E ancora a seguire Vincenzo Donatiello, restaurant manager del Ristorante Piazza Duomo di Alba (Cn), che ribadisce la centralità del fattore umano: «Eliminare tutti gli orpelli che non ci servono più e lavorare su tutta quella che è l’immaterialità del rapporto umano tra cliente e uomini e donne di sala. È arrivato il momento di studiare di più i rapporti umani, è arrivato il momento di portare scienze nel nostro lavoro, quindi psicologia, fisiognomica. È arrivato il momento di un grande cambiamento». E aggiunge: «L’individuo al centro non solo come cliente, ma anche come uomo di sala, come donna di sala, come cameriere, come sommelier, come maître, come qualsivoglia nome vogliamo dargli. La centralità dell’individuo è quella che ci porta al racconto, è quella che ci porta al rapporto tra persone, è quella che diventa l’ingrediente in più all’interno di un ristorante, di una struttura di accoglienza».

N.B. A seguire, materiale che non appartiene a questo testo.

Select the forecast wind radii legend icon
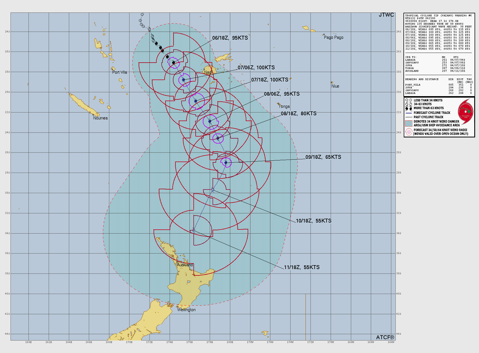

L’ultima giornata si è conclusa con un percorso sul cibo del futuro e le ultime parole sono state affidate ad Aimo Moroni e ai mattatori della nuova trattoria italiana che hanno usato le stesse parole d’ordine. Aimo, accolto con una standing ovation e trattenuto per i selfie dai ragazzi degli alberghieri, ha raccontato la storia con la “S” maiuscola, di cui anche lui è stato autore e primo interprete, avendo dato dignità a materie poverissime. «Non è il costo a determinare il valore delle materie prime, il filetto è la più sciocca delle carni, ci sono altri tagli meno nobili che invece hanno un sapore più autentico». Questo ha detto, raccontando delle materie prime che andava a cercare per tutta Italia. Una filosofia che tiene conto del buono e quindi semplice e anche sano. «Una grande materia prima si guadagna il perdono di un piatto non eseguito perfettamente sul piano tecnico, ma mai il contrario». È la materia prima che deve parlare.

(FoodExp, identità e individuo Ricetta per cambiare il mondo)

Poi Diego Rossi (Trippa Milano) con il suo quinto quarto, Mazzo (Francesca Barreca e Marco Baccanelli al secolo The Fooders di Roma) con una tavola onnivora e Mezza Pagnotta (I fratelli Montaruli di Ruvo di Puglia) paladini delle erbe spontanee della Murgia. La circolarità del discorso è di fatto la stessa di Aimo: la materia prima. Sempre e comunque. Con l’aggiunta della condivisione totale e “pop”. Dai nomi dei fornitori alle cene a più mani con menu condivisi.

E come in chiusura ci ricorda Giovanni Pizzolante: «Il futuro passa attraverso l’individuo, il fattore umano è l’essenziale nell’industria alberghiera ma non solo, e dobbiamo anche creare un’opportunità e un’educazione nel mondo di chi fa impresa. Foodexp è un contenitore che deve fare questo, nei prossimi due anni avremo la possibilità di generare un progetto più internazionale perché non basta avere una tradizione, un contenuto italiano, ma dobbiamo capire anche come funziona tutto il resto e quindi l’appello è che riusciremo creare un riconoscimento di tutte le nazioni e dare degli input così importanti che possano generare un valore aggiunto».

Hanno colto nel segno? Direi proprio di sì, non ci resta che aspettare i nuovi sviluppi di un evento giovane ma che ha saputo dare fin da subito un segno ben preciso di cosa deve essere l’accoglienza oggi.